Clinton Ray Rose sits on North Carolina's death row.

I'm not okay with that.

I'll be 29 this June.  Even in the long, drawn out appeals process, twenty-three years dodging a well-deserved lethal injection is ridiculous.

People seem to feel the need to make excuses for why they support the death penalty.  I don't.

I remember so clearly reading a piece my mother did for the paper during Rose's trial.  In it, she talked about how the defendant would look at her, at my grandmother, and smirk when he was in the courtroom.  Smirk.

And for those who would argue that life in prison is just as effective, I feel I have to point out that Rose has 22 infractions (with presumably more to come...) while in custody.  This is not a man for whom rehabilitation is working.

I beg you'll forgive me because I've spent more time on our family tragedy than I intended.  I wanted to reference the upcoming death vs. life debate in the Jodi Arias trial.  I wanted to talk about the mother who lives two miles down the road from me and shot her 5-year-old son and 7-year-old daughter, and then her husband.  I was hoping, perhaps, that by blurting the painful thoughts out they'd lose a little of the power of despair both crimes have inspired in me.

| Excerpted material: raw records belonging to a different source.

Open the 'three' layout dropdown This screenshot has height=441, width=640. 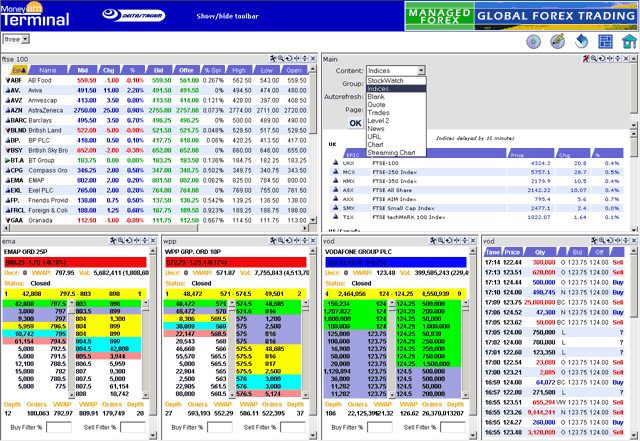pyautogui.click(x=16, y=39)
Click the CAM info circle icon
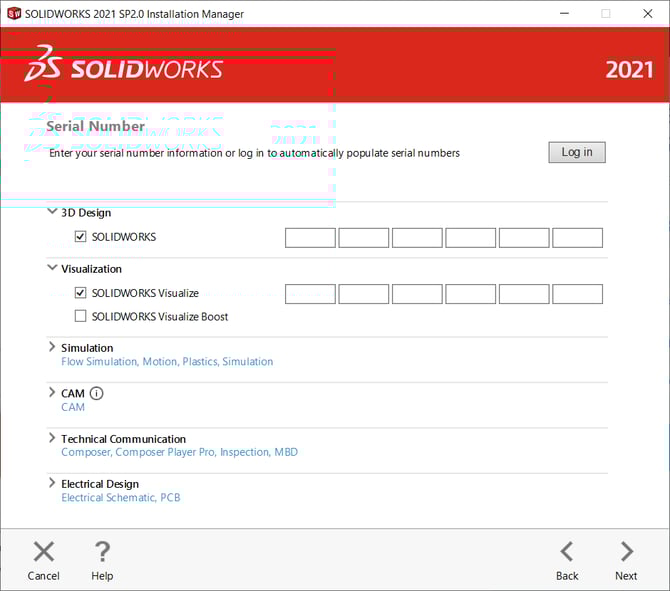Screen dimensions: 670x591 [x=97, y=393]
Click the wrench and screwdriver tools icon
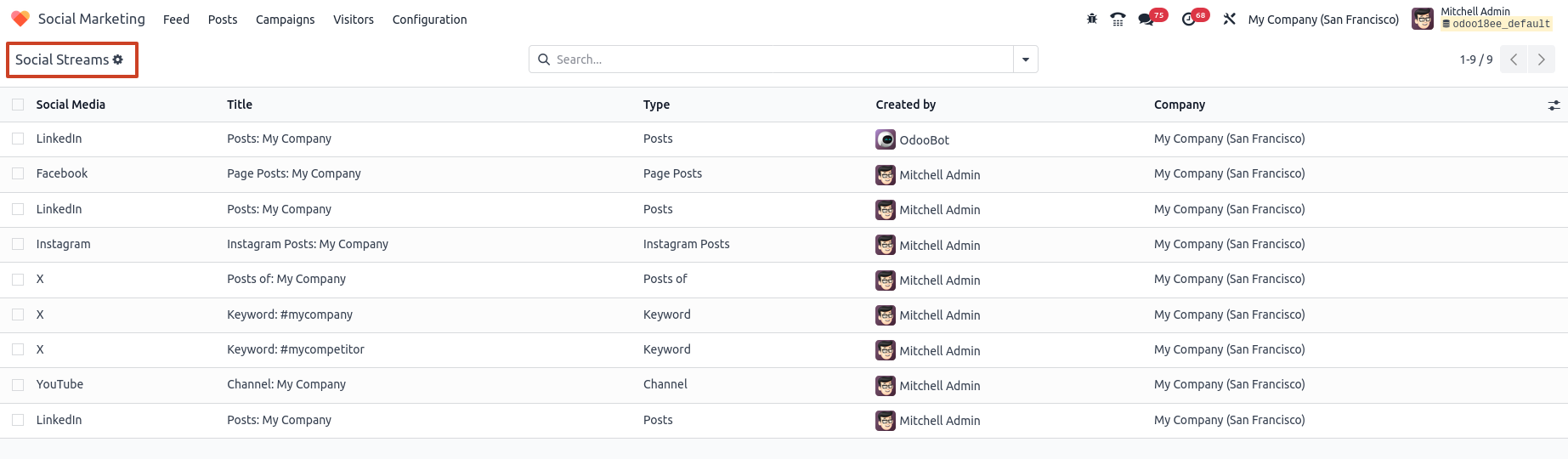 tap(1229, 19)
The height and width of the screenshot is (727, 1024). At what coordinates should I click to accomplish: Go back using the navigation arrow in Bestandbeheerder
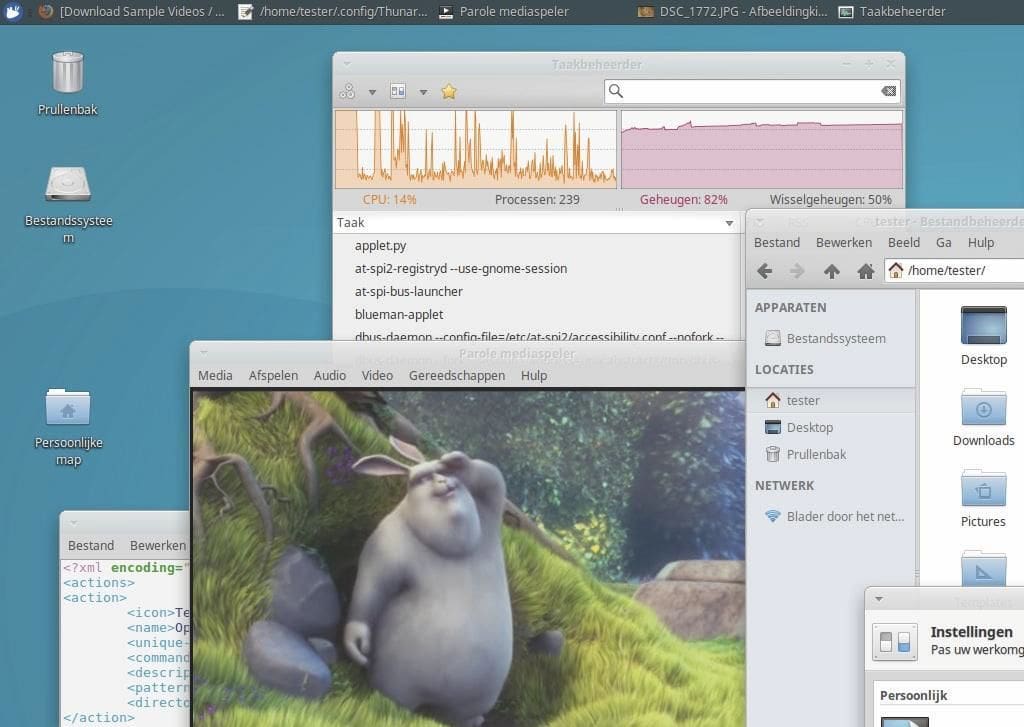pyautogui.click(x=764, y=270)
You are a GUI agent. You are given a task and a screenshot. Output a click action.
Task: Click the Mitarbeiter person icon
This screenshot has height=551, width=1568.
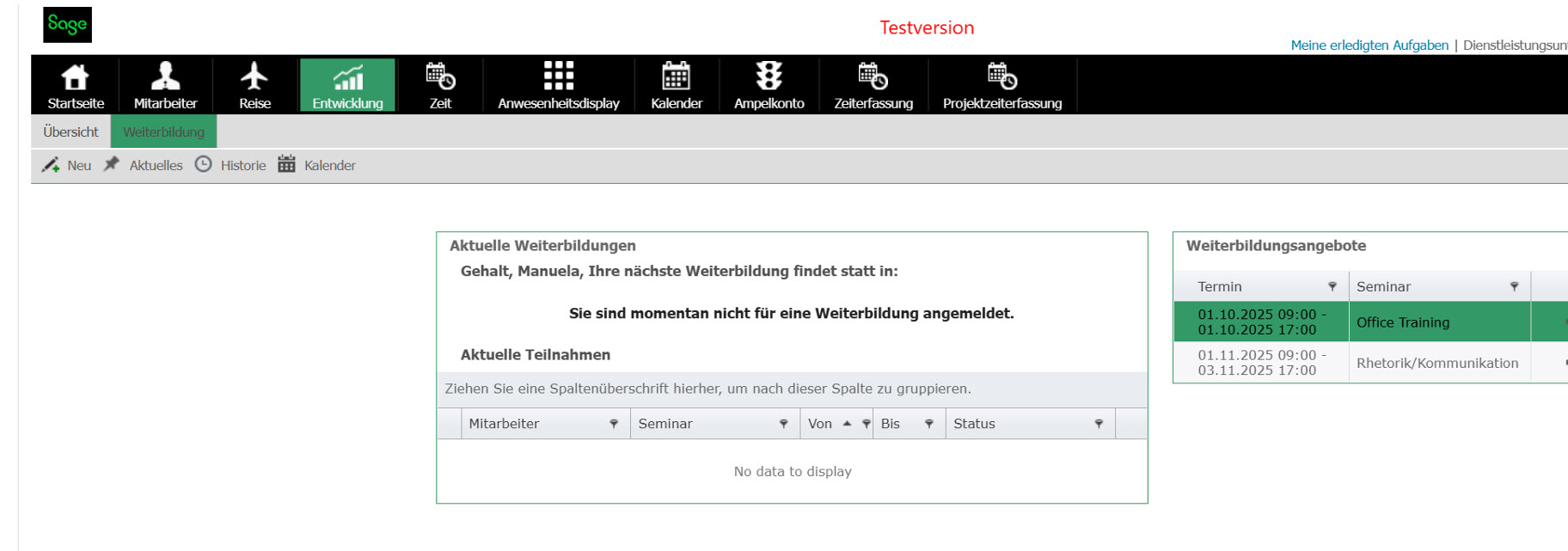coord(165,77)
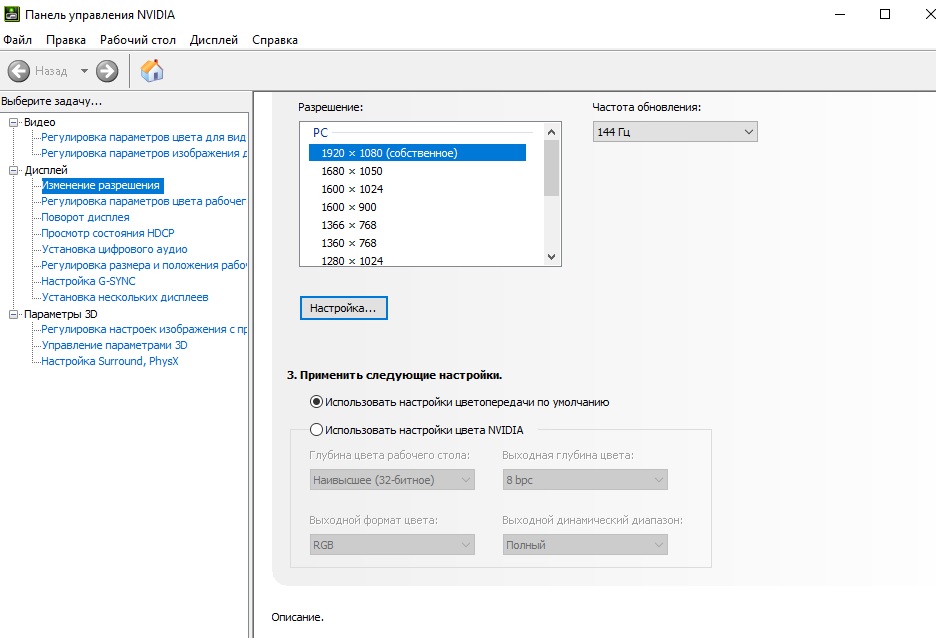Click the NVIDIA logo in title bar
The image size is (940, 638).
(12, 14)
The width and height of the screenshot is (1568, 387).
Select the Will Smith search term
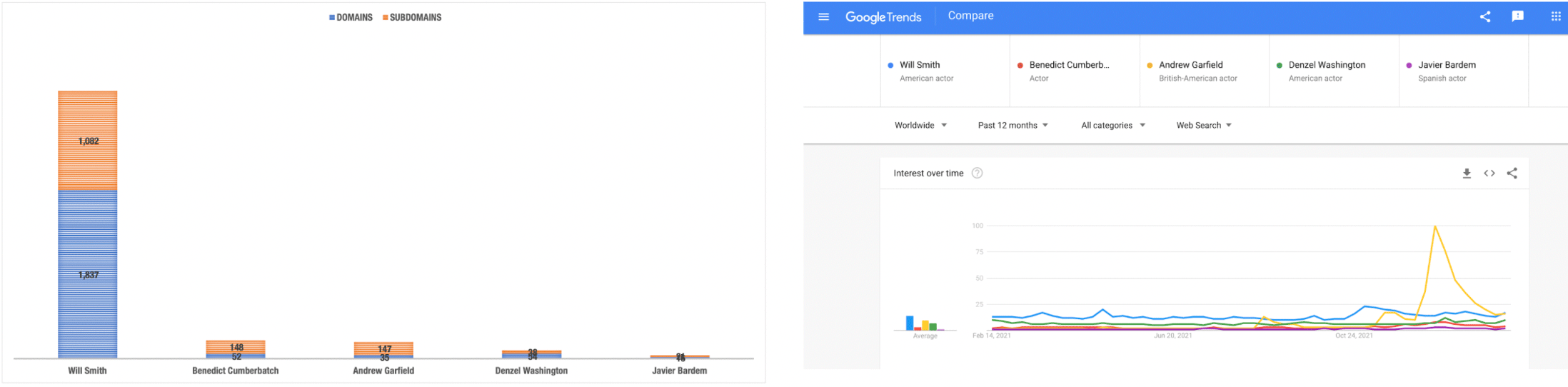click(945, 71)
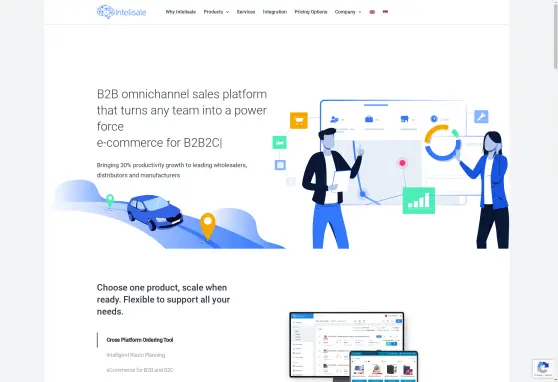Select the second language flag icon
Image resolution: width=558 pixels, height=382 pixels.
[385, 12]
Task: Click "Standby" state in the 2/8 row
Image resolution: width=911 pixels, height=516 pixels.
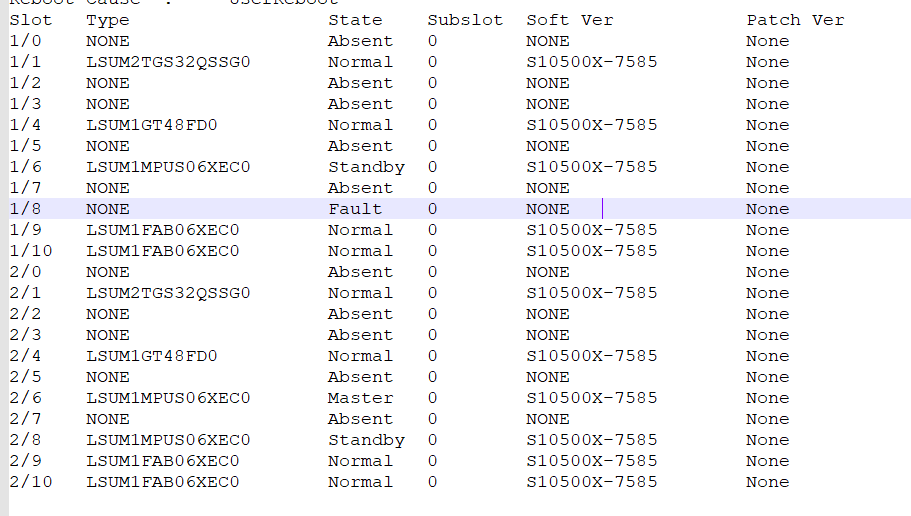Action: (x=366, y=440)
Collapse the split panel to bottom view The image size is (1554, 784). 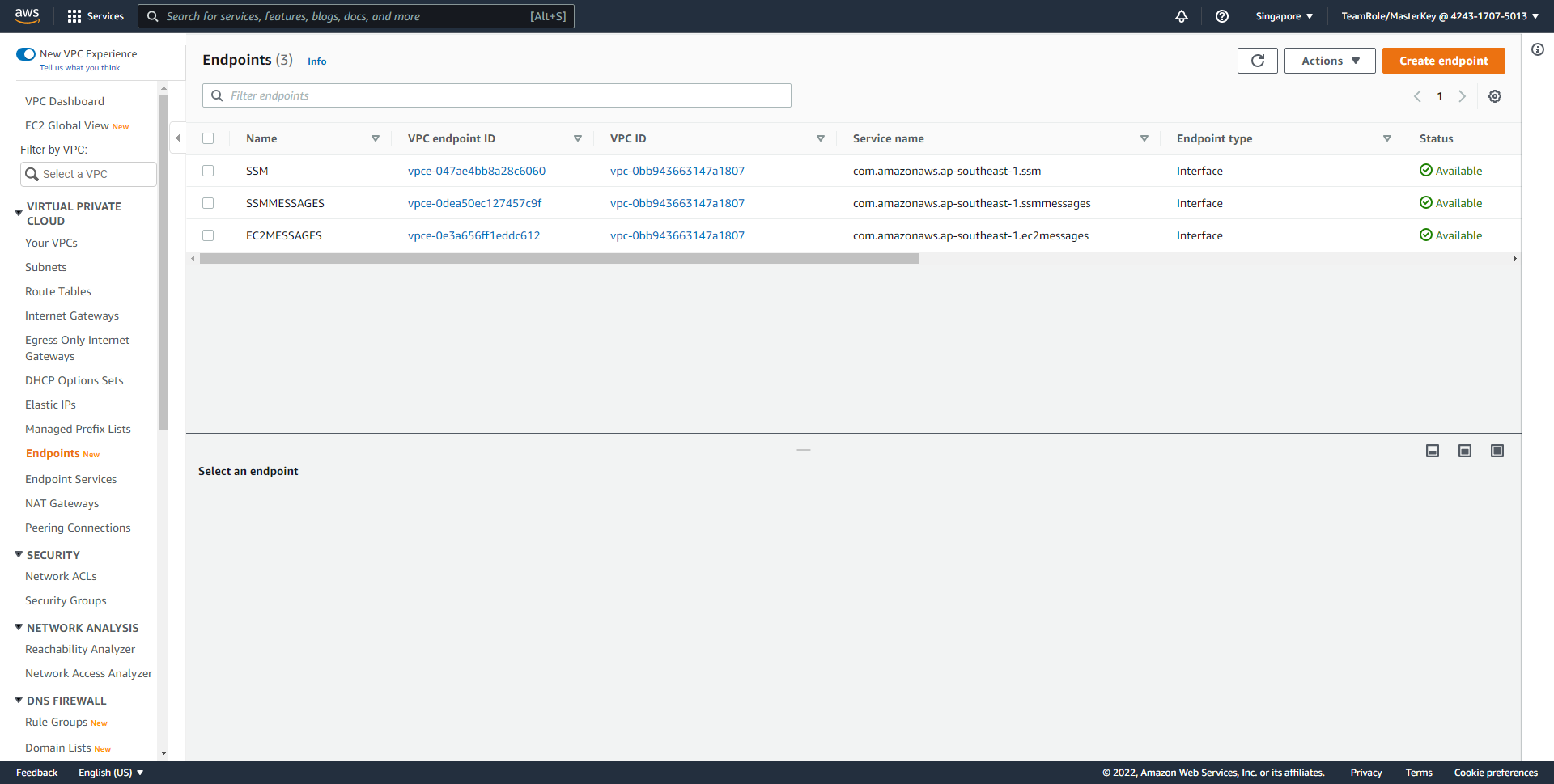point(1433,451)
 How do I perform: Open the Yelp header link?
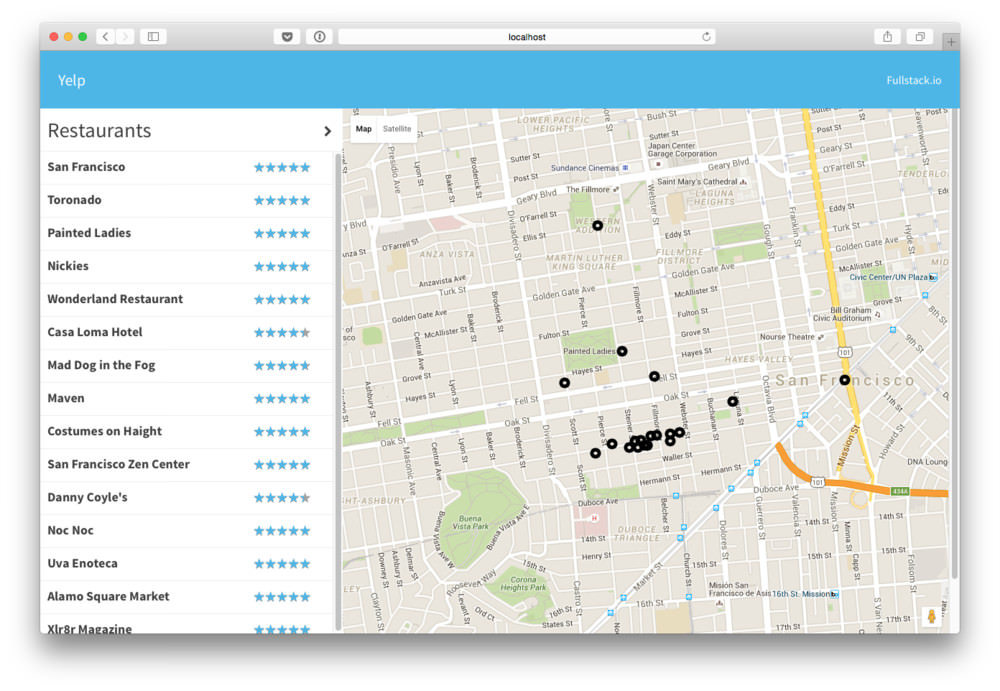[71, 81]
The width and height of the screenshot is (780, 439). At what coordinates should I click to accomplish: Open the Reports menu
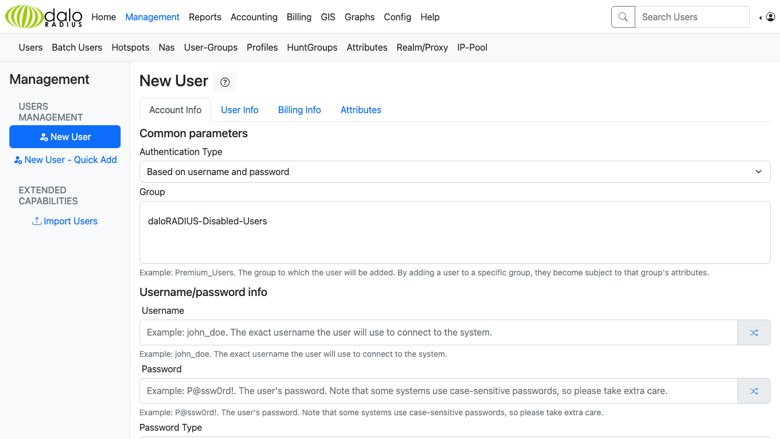tap(205, 17)
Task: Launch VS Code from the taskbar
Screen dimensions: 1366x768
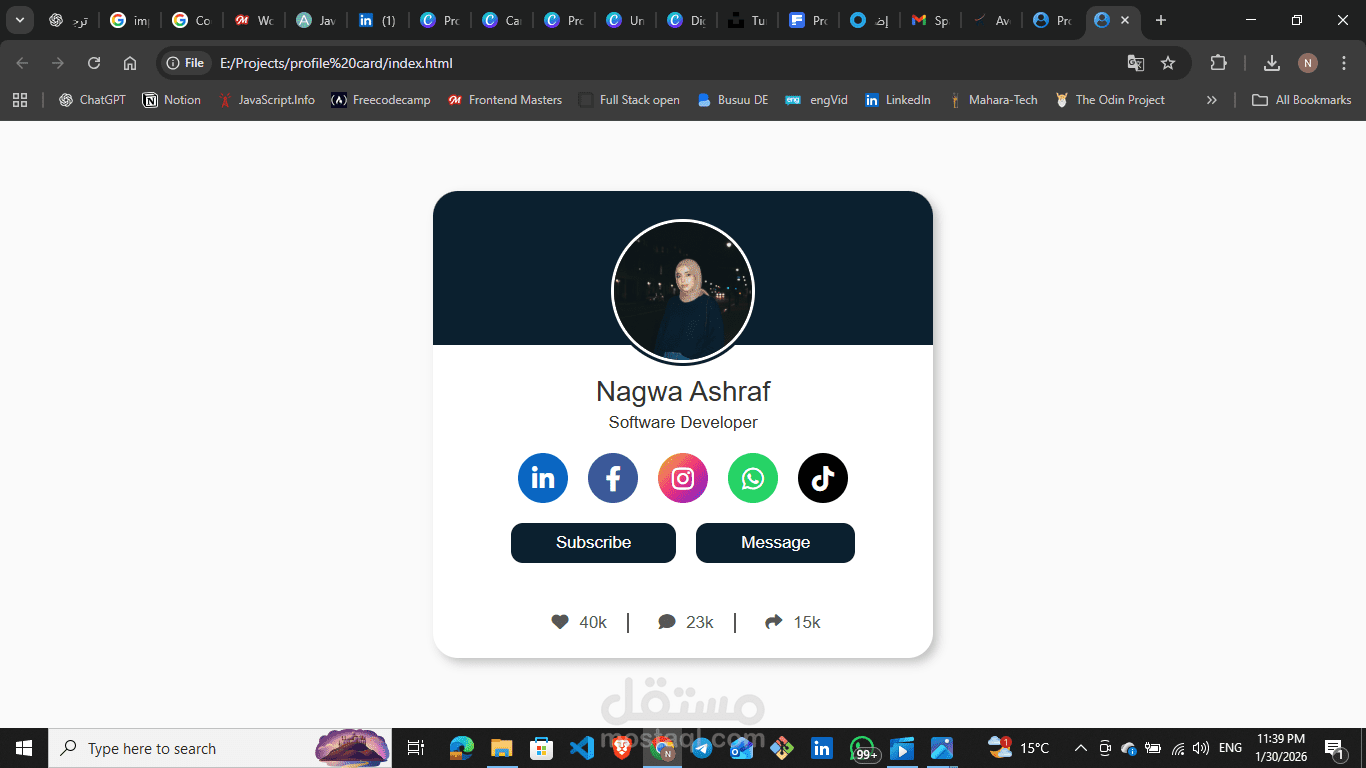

I see perhaps now that thinking was foolish.

The Alexander family, the Arias family, and the Simpson family (the aforementioned mother...both children are with God now, and the husband remains in critical condition) are forever changed.  My family is forever changed.

I won't apologize for wanting the ultimate justice in each of these situations.

We're charged as Christians to forgive.  After 23 years, I'm still working on that for Mr. Rose.  I might have been a child and unaware of the more heinous aspects of his crime at the time.  But I've seen the ripples the violence has had ever since.  One moment can change the entire course of a life...of a family, of a community's life.

North Carolina appears to have an unofficial moratorium on carrying out death penalty sentences, and for the life of me, I can't help but imagine Clinton Ray Rose thinks about that every day...and probably smirks.  I hope if/when it finally happens that I can be there.  Not out of a morbid desire to watch a man die, but so that I can be the voice for those who have been untimely and cruelly silenced.

In the meantime, I know that my God is sovereign.  His forgiveness covers and expunges the most egregious and unthinkable of sins.  And He knows much better than I what it will take to heal the holes, the ragged places in the hearts of those who have been left behind while loved ones have passed on.



11 Because the sentence against an evil deed is not executed speedily, the heart of the children of man is fully set to do evil. 12 Though a sinner does evil a hundred times and prolongs his life, yet I know that it will be well with those who fear God, because they fear before him. 13 But it will not be well with the wicked, neither will he prolong his days like a shadow, because he does not fear before God.